**Work instructions**
Look for the line that has "The width and height of the screenshot is (1141, 642)." in the material below; please repeat it and every line after it, exactly, up to and including the line that has "Select 'when will", and nothing else.

**Records to use**
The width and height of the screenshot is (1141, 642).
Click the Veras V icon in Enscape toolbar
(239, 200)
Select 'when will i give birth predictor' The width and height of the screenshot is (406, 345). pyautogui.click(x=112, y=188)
==
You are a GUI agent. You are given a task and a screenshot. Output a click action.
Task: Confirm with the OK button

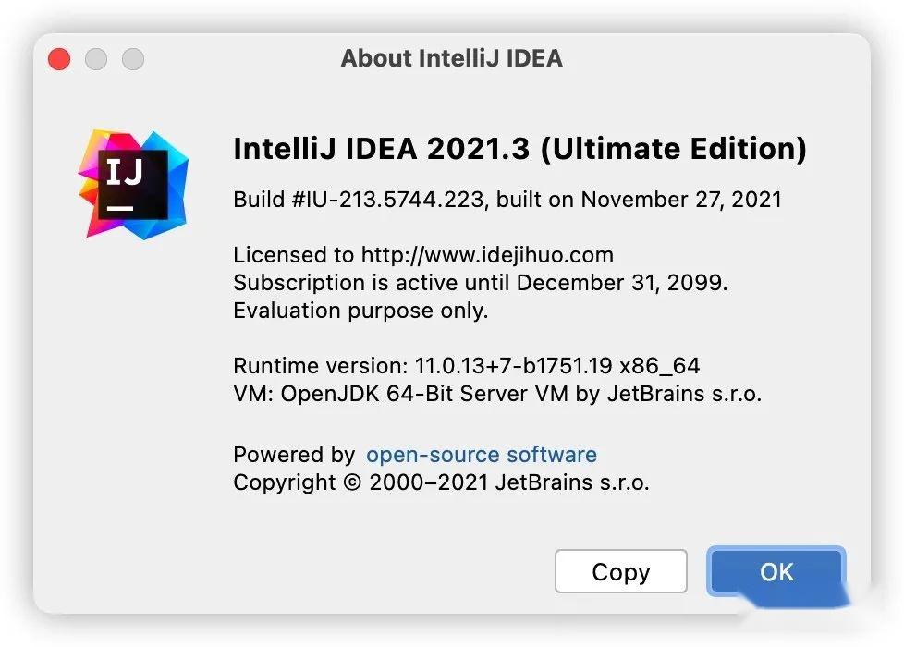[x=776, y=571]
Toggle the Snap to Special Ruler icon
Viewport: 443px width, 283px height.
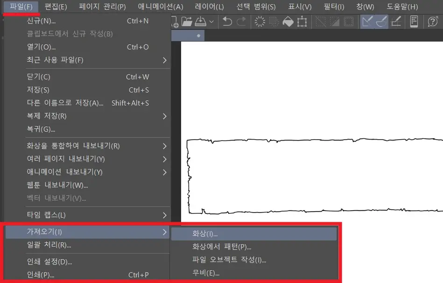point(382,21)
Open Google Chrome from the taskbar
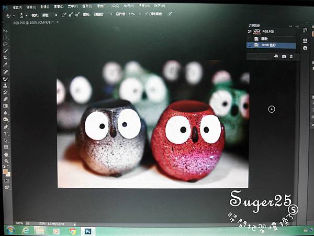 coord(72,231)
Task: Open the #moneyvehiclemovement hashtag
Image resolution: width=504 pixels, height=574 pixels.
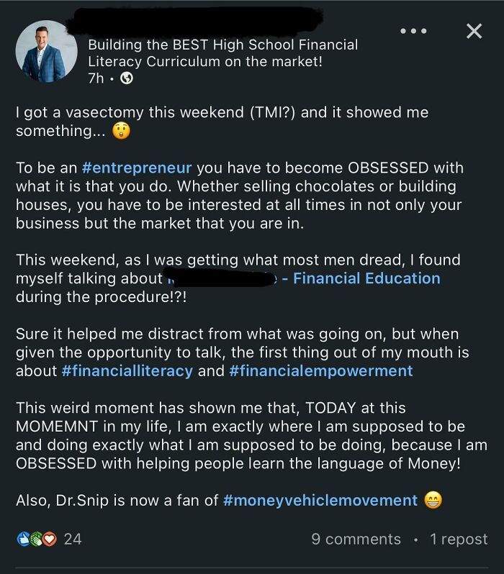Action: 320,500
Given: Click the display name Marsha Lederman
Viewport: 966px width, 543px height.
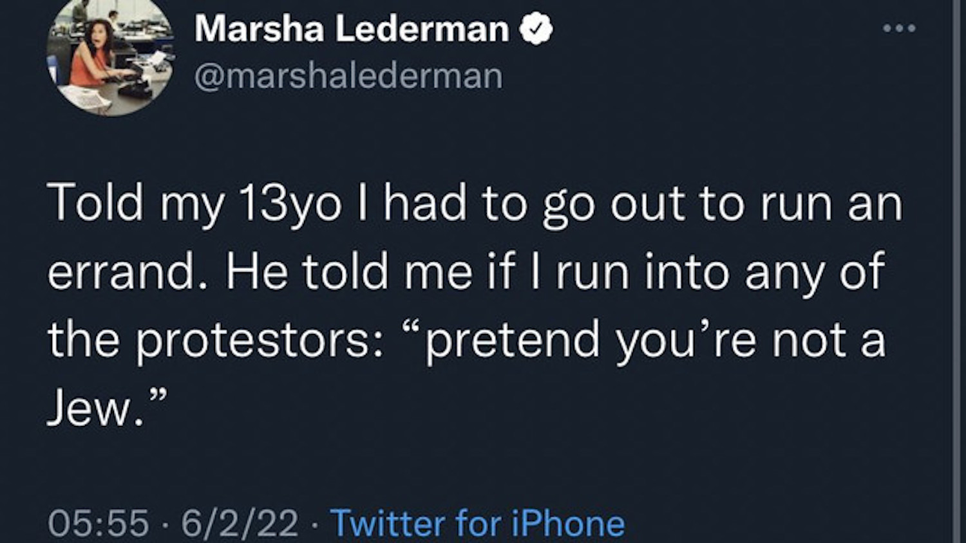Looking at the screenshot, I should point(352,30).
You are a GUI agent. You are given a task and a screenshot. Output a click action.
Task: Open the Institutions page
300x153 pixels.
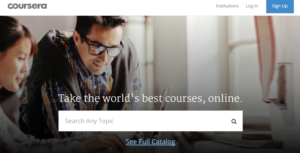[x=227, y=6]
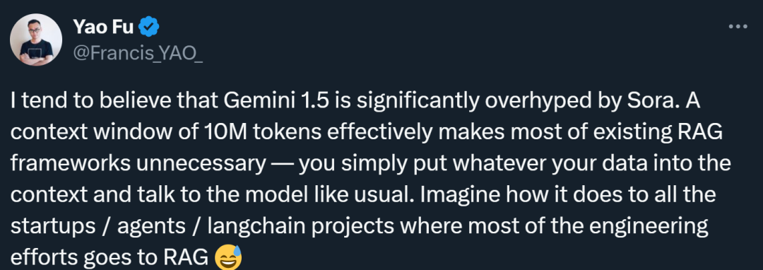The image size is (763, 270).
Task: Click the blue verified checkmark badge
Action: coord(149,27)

**Task output**
The width and height of the screenshot is (1141, 642).
Click the Veras V icon in Enscape toolbar
(239, 200)
Select 'when will i give birth predictor' The width and height of the screenshot is (406, 345). pyautogui.click(x=112, y=188)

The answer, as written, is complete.